------ Stored records

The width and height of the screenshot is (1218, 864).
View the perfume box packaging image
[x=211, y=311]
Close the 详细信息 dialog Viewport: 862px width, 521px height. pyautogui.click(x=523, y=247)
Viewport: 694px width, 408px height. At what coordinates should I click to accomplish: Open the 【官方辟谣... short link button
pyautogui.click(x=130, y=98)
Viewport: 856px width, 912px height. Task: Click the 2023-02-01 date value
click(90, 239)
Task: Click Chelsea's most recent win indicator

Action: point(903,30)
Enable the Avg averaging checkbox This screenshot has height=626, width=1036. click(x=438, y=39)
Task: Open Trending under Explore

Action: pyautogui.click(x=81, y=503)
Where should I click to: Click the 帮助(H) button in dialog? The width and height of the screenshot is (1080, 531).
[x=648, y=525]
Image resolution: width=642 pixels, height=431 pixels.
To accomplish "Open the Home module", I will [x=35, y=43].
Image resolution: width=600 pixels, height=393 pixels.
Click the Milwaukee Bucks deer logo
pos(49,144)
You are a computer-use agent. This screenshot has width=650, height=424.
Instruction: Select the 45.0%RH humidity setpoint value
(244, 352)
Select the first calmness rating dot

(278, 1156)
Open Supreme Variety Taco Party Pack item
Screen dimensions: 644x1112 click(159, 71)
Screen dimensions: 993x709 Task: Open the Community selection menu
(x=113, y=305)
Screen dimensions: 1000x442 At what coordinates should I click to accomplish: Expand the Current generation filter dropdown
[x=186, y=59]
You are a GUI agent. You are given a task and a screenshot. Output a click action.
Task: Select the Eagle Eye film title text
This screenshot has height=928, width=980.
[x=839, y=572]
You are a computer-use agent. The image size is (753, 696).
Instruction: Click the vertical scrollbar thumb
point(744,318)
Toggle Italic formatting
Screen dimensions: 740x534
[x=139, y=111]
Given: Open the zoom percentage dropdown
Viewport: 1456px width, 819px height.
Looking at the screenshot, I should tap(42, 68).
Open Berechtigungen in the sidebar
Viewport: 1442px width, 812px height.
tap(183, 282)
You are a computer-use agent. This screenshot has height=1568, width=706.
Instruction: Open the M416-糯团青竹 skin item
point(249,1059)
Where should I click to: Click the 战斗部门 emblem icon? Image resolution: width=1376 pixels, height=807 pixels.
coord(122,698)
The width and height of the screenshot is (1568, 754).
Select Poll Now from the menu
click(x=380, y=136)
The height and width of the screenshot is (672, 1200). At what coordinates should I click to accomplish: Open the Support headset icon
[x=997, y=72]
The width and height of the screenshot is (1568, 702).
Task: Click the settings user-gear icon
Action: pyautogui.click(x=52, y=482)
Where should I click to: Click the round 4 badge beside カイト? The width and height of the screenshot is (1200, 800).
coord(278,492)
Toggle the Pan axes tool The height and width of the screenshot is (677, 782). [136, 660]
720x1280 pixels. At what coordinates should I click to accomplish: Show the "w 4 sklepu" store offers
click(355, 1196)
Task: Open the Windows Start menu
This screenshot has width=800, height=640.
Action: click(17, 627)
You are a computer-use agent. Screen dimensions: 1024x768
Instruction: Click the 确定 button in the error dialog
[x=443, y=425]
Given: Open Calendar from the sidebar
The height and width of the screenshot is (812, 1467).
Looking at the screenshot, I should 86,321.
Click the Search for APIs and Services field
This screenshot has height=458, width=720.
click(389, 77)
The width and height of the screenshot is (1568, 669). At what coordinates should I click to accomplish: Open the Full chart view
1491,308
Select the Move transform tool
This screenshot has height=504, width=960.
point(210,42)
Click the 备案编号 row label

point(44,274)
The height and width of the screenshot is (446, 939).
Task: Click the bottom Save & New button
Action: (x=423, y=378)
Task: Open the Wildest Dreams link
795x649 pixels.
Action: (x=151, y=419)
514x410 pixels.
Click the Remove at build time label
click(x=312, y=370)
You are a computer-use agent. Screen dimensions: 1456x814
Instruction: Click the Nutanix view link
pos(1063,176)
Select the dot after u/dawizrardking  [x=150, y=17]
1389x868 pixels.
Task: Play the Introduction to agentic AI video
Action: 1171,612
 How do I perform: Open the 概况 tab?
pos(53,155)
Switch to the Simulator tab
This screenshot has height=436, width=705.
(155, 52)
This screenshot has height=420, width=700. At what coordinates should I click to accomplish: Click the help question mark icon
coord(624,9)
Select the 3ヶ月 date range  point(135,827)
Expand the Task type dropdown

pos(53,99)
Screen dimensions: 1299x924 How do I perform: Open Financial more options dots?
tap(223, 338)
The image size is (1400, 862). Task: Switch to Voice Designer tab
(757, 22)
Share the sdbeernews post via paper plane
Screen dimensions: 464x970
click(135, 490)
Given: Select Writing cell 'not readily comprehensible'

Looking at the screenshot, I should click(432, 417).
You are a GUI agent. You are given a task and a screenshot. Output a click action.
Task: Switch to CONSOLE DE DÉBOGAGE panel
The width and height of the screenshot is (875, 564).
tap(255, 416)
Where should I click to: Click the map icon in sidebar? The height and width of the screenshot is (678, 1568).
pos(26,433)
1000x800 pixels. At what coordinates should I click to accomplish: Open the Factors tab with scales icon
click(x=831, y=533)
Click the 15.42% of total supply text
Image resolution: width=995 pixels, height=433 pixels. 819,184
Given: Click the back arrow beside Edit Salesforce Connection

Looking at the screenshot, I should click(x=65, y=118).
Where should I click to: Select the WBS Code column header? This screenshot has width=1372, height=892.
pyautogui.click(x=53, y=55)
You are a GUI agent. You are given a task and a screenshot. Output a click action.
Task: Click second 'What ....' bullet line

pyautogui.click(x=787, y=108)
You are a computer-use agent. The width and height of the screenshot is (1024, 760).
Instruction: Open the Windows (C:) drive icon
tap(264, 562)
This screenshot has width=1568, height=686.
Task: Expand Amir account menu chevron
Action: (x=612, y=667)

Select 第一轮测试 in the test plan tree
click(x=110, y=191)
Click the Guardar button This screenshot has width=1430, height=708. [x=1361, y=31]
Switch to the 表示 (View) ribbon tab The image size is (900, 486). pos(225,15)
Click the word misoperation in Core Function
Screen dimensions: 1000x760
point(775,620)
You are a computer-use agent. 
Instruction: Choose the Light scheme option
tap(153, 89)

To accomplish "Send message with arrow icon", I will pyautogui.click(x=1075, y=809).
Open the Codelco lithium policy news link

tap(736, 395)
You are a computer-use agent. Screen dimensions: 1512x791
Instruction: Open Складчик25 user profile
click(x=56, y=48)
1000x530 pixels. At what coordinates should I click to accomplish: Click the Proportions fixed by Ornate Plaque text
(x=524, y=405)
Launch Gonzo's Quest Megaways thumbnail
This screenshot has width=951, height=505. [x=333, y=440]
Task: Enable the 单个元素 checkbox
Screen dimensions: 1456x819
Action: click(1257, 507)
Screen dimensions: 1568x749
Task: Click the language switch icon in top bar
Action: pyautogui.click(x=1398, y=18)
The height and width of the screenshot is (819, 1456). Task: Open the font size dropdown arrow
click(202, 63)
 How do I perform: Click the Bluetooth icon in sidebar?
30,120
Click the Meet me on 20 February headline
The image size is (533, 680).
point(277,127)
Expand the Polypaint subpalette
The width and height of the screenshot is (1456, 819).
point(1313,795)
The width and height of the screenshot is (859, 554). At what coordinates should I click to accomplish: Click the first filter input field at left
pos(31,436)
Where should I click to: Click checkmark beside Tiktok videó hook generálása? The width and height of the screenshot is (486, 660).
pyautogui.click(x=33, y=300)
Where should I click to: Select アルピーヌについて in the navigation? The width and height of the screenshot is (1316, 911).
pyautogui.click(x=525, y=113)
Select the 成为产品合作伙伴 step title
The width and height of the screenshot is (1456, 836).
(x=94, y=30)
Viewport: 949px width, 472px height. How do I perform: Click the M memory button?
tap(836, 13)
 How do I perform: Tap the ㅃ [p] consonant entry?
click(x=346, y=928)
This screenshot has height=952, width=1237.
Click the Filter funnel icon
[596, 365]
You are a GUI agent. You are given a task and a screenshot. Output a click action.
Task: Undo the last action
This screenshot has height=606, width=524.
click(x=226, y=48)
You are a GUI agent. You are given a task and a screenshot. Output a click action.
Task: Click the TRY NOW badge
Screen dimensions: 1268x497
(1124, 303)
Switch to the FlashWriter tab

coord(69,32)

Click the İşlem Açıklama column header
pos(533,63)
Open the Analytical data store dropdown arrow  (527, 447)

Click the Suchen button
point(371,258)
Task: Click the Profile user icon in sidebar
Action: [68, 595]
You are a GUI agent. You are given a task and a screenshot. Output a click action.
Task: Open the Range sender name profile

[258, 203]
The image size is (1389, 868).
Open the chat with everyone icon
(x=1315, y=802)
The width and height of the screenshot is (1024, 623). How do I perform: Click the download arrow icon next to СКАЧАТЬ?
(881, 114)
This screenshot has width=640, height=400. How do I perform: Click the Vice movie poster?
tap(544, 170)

------------

Problem to work on.
Render the records as a Markdown table with the columns Row and Record line, beginning at the line that contains "Where should I click to: Select アルピーヌについて" and stopping after the line that contains "(1124, 303)". Leave out blank lines.

Solution for this task.
| Row | Record line |
|---|---|
| 1 | Where should I click to: Select アルピーヌについて in the navigation? The width and height of the screenshot is (1316, 911). |
| 2 | pyautogui.click(x=525, y=113) |
| 3 | Select the 成为产品合作伙伴 step title |
| 4 | The width and height of the screenshot is (1456, 836). |
| 5 | (x=94, y=30) |
| 6 | Viewport: 949px width, 472px height. How do I perform: Click the M memory button? |
| 7 | tap(836, 13) |
| 8 |  How do I perform: Tap the ㅃ [p] consonant entry? |
| 9 | click(x=346, y=928) |
| 10 | This screenshot has height=952, width=1237. |
| 11 | Click the Filter funnel icon |
| 12 | [596, 365] |
| 13 | You are a GUI agent. You are given a task and a screenshot. Output a click action. |
| 14 | Task: Undo the last action |
| 15 | This screenshot has height=606, width=524. |
| 16 | click(x=226, y=48) |
| 17 | You are a GUI agent. You are given a task and a screenshot. Output a click action. |
| 18 | Task: Click the TRY NOW badge |
| 19 | Screen dimensions: 1268x497 |
| 20 | (1124, 303) |